ACCC fact sheet on early release scams
The Australian Competition and Consumer Commission (ACCC) has released a consumer fact sheet to explain how scammers are taking advantage of the government’s early-release measures.
The document outlines a variety of phishing scams designed to steal superannuation and advises consumers check their myGov account to ensure there are no unexpected applications for financial relief and that their contact details have not been altered.
One in five jobs impacted by COVID
Around 2.3 million people - or 1 in 5 employed people - were affected by either job loss between April and May or had less hours than usual for economic reasons in May, according to new data from the Australian Bureau of Statistics.
The latest workforce data also shows that that Australia’s unemployment rate has reached 7.1 percent, with 227,700 additional job losses experienced in May.
The May drop in employment, of close to a quarter of a million people, added to the 600,000 in April, brings the total fall to 835,000 people since March.
The workforce participation rate has reached a twenty-year low, down to 62.9 per cent. The last time the participation rate was below 63 per cent was in January 2001.
The ABS has also highlighted that women continue to be more adversely affected by the labour market deterioration than men, and younger workers are more likely to be impacted.
Meanwhile, total payroll jobs increased by one per cent through May, according to the latest release of weekly payroll figures from the Australian Bureau of Statistics (ABS).
Head of Labour Statistics at the ABS, Bjorn Jarvis, said: "The latest data showed that the total payroll job losses since mid-March were greatest in the week ending 18 April (8.9 per cent) and had recovered to a 7.5 per cent loss by the end of May."
Payroll jobs worked by females increased by 1.4 per cent through May, compared with 0.4 per cent for males. However, total female job losses since mid-March were still greater (8.0 per cent, compared to 6.3 per cent for males).

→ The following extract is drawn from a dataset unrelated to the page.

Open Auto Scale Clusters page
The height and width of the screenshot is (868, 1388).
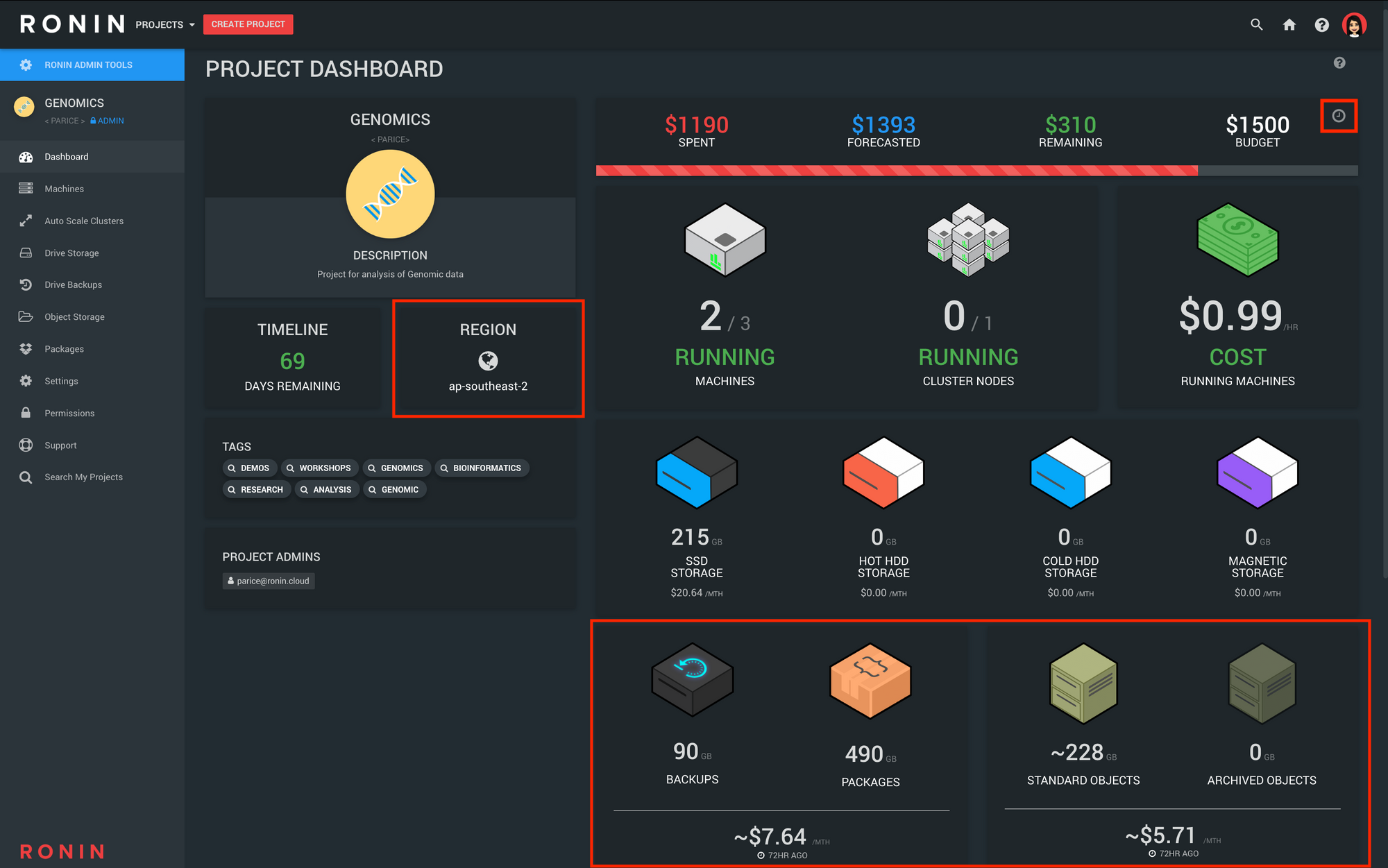(x=84, y=221)
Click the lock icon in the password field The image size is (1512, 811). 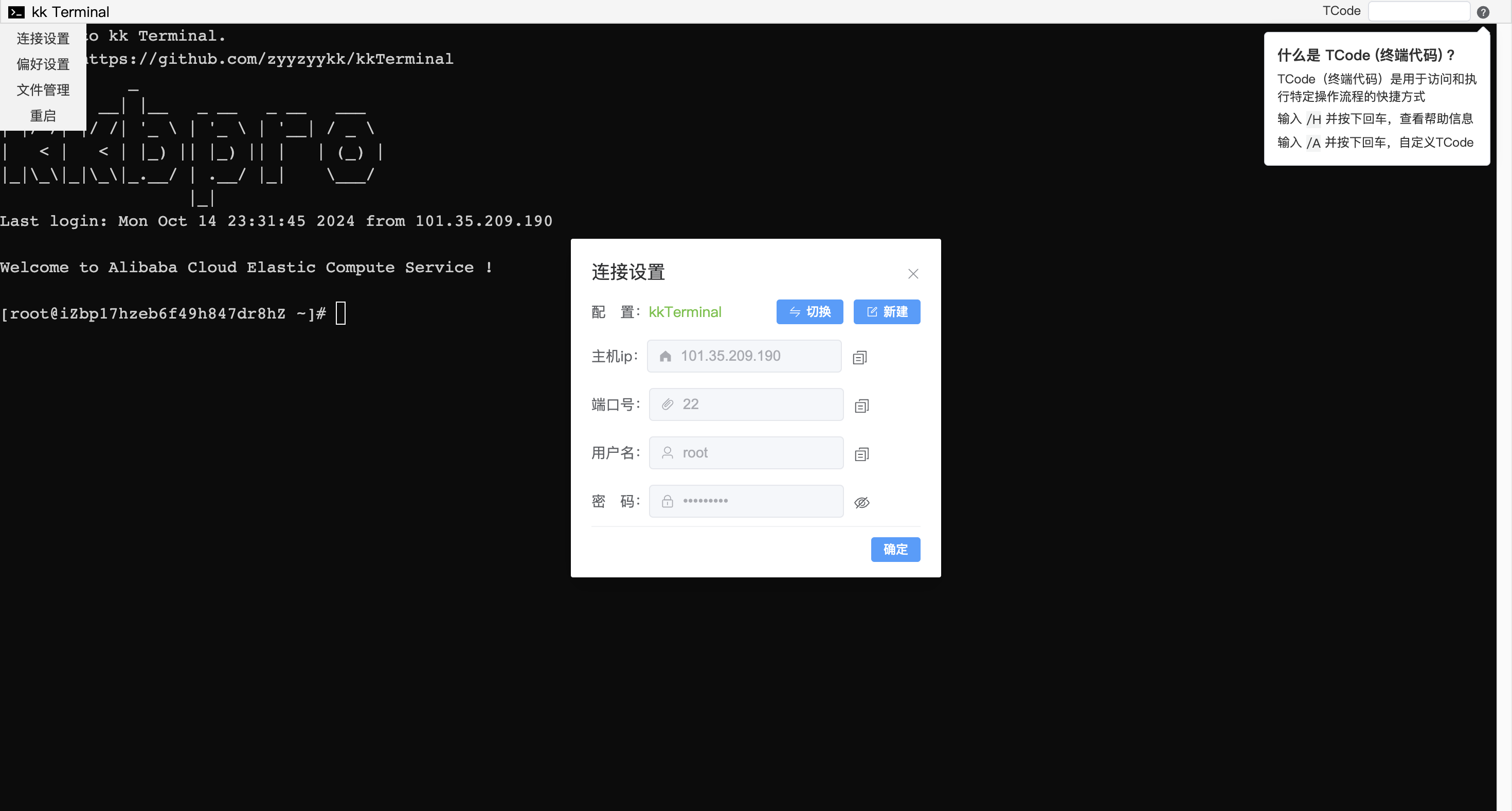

Financial advisers given more time to meet educational requirements
The Government’s legislation to provide additional time for existing financial advisers to meet the qualification and examination requirements set by the Financial Adviser Standards and Ethics Authority (FASEA) has passed through Parliament.
Existing advisers must now complete the FASEA exam by 1 January 2022 (one additional year); and meet FASEA's qualification requirements by 1 January 2026 (two additional years). These changes will not apply to new advisers registered after 1 January 2019.
Changes to transfer balance account
The Treasury Laws Amendment (2019 Measures No 3) Bill – which changes the way to calculate the transfer balance account for some members - has passed through the Senate and is waiting Royal Assent.
The amendment will provide a new way of calculating the debit which arises in an individual’s transfer balance account when a member commutes a market linked pension which is a capped defined benefit income stream
The changes – which are retrospective to 1 July 2017 - address the current issue where an individual who commutes a market linked pension which is a capped defined benefit income stream is entitled to a debit valued at ‘nil”.
Corporate Superannuation Association (CSA) winds up
The Corporate Superannuation Association is being wound up after more than 20 years of operation.
CSA retiring CEO Bruce McBain said ongoing rationalisation of corporate (employer-sponsored) funds has seen the number of funds fall to 22, from a high many decades ago of more than 2000.
Established in 1997, CSA played an important role in lobbying on behalf of employer-sponsored funds and their members especially those with a defined benefit component.
AIST wishes to acknowledge Mr McBain’s valuable contribution to AIST’s advocacy work through his work as a long-serving member of our policy committee and a member of AIST.